### Excerpted text
>>
We as human beings, consume a wide variety of food, each with very different mechanical properties. We drink simple liquids (like water, tea, coffee) as well as thick viscous liquids (like milkshakes or sauces). We use even more structured materials (like doughs, purees, pastes, creams) in our kitchens for baking or cooking. We also use hard solid material (like rice or noodles or pulses) for cooking our meals. We bite into the food with our teeth, crush between the tongue and palate and lubricate with saliva to form a bolus, which we can then swallow easily. This oral processing helps us understand the food texture and taste, and appreciate food in terms of its sensory quality.
With the help of processing or cooking, the raw agricultural material is converted to a wide range of cooked or processed food products with widely varied texture. Each of these foods has a unique microstructure due to very different types of interactions among its constituent building block molecules (carbohydrate, protein, lipids) and water. A fundamental knowledge of how the different molecules form structures, and how these natural or engineered structures are connected to texture perception, is essential for optimizing the food product development.
<<
### Work task 1
Answer these questions from the food texture passage.
(a) Which three drinks does it give as examples of simple liquids?
(b) What do we lubricate food with to form a bolus?
(c) Which building block molecules does it name?
### Work task 2
Carry on the food texture passage from its last sentence.

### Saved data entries
>>
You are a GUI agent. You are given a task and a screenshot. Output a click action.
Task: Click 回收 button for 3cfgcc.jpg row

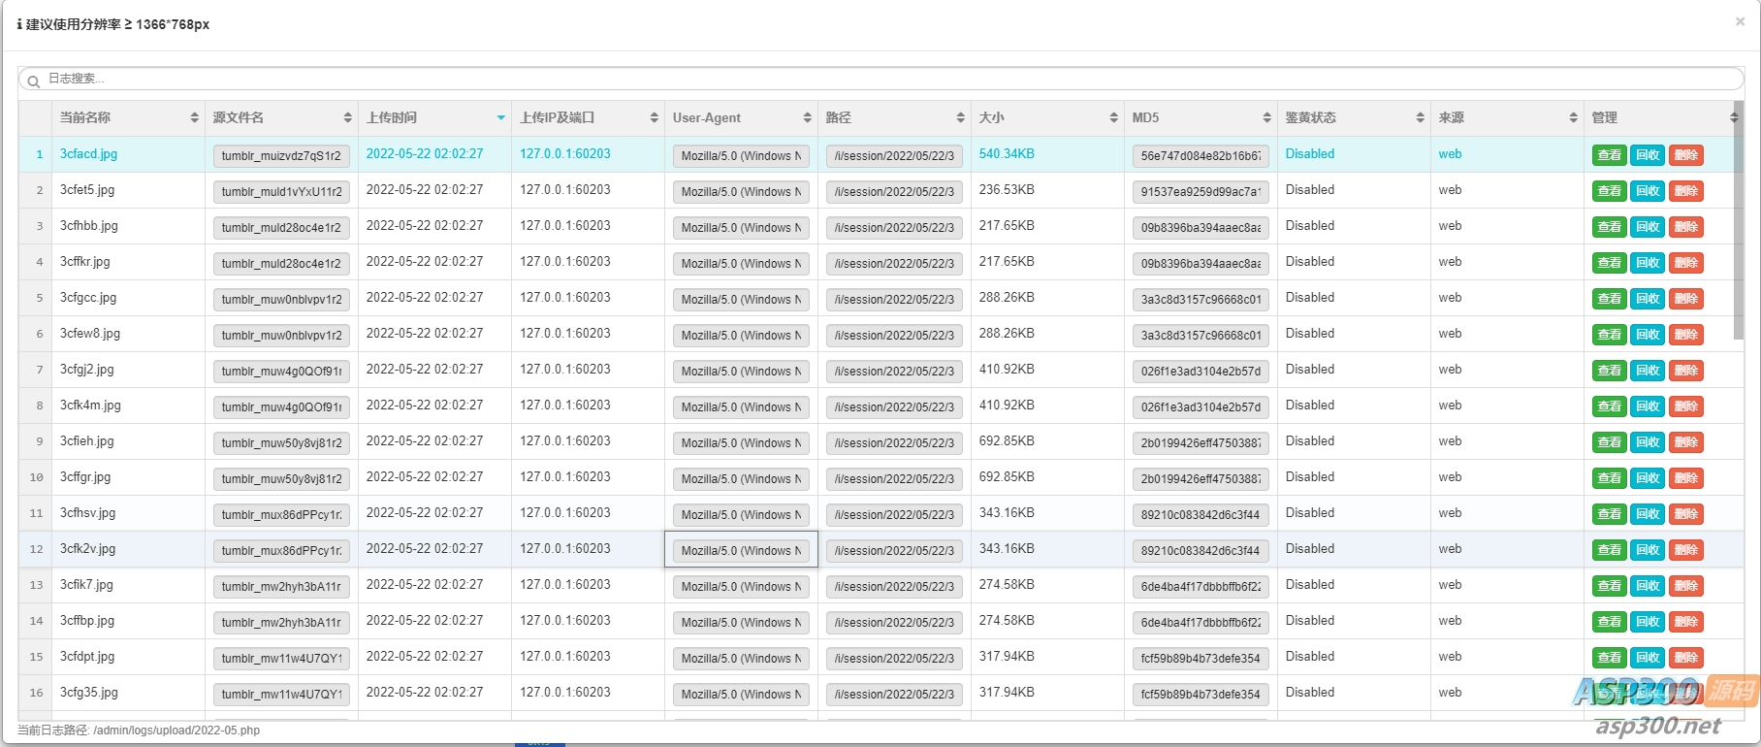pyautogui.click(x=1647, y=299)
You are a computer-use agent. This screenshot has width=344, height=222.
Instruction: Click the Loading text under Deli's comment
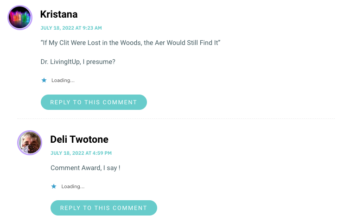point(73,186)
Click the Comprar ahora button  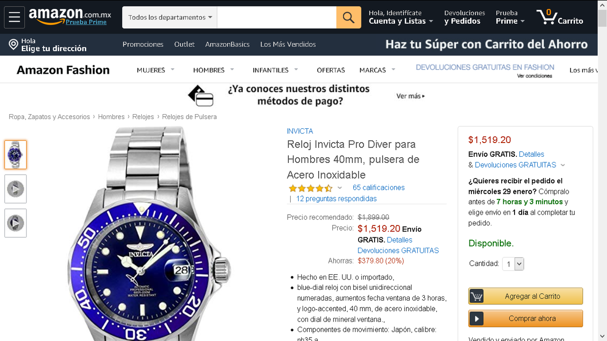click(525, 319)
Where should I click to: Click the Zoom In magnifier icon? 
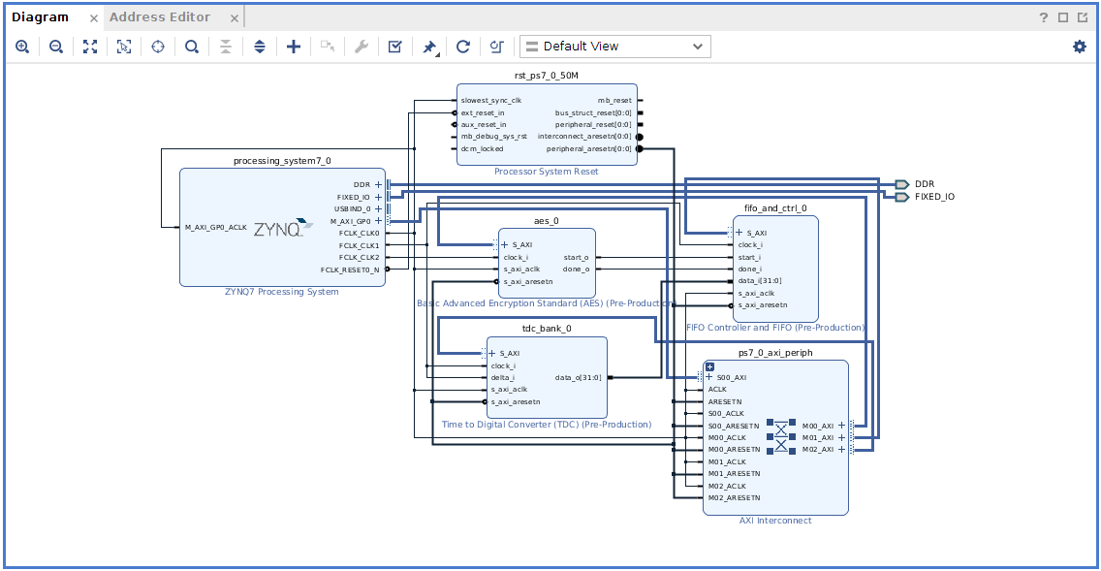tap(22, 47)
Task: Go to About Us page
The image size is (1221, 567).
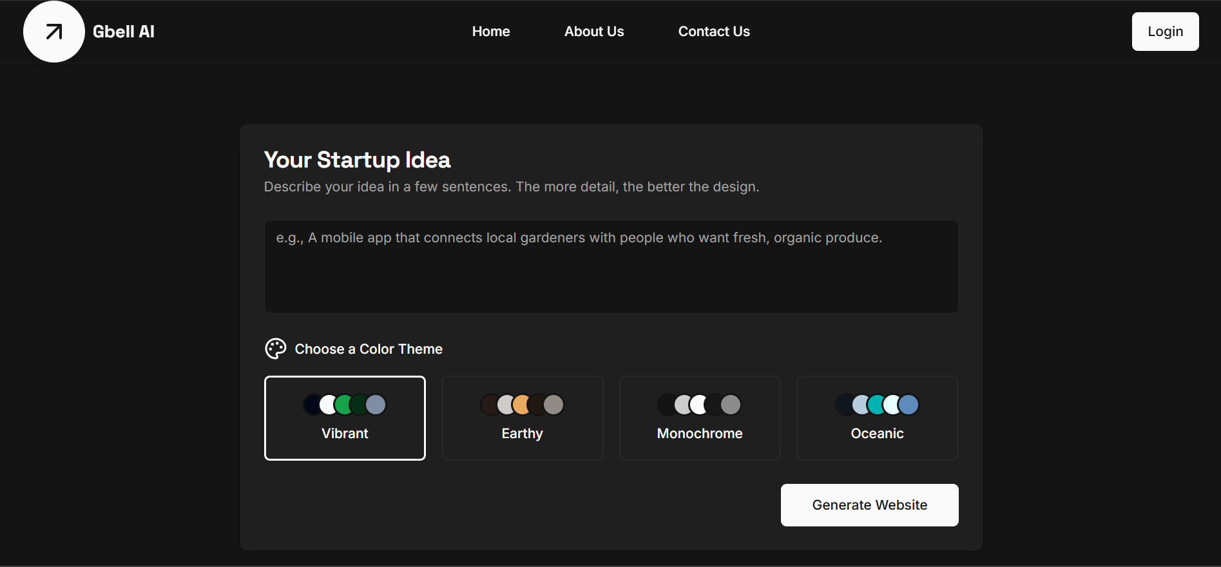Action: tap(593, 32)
<<
>>
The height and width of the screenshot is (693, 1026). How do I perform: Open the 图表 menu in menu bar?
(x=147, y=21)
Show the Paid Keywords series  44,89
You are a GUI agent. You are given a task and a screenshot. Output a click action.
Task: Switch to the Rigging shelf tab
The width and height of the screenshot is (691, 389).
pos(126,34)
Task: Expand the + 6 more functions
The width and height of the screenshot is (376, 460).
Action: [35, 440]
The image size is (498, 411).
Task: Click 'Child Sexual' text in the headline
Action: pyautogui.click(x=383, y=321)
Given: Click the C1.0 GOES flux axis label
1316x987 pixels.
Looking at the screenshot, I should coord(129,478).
<<
### Answer 1
(a) Water, tea, and coffee.
(b) Saliva.
(c) Carbohydrate, protein, and lipids.

### Answer 2
We apply all kinds of forces when we manufacture foods. During the eating process, we also apply force on foods while chewing and grinding the food in our mouth. During the oral processing of food, we do a mental calculation of the amount of force needed to break down different types of foods, thus making a subjective assessment of the texture of every food we consume. The perception of food texture is very subjective and varies widely from person to person. Therefore, we need an objective way of quantifying mechanical attributes like texture. There are still large gaps in understanding how instrumental texture measurement and human sensory texture perception can be linked.
The goal of my research is to gain a better understanding of the relationship between processes, ingredient functionalities, structures, and textural properties of foods. I am using rheology as a principal technique to reveal the mechanical response behaviour of foods. In this docent lecture, I will demonstrate how understanding the texture profile of foods can be useful in exploring product quality of soft cheese or developing alternative coating solutions in extending shelf-life of apples. Finally, I will outline how the “molecules-structure-texture” framework can be extended in future research to develop better ingredients or food products in the future.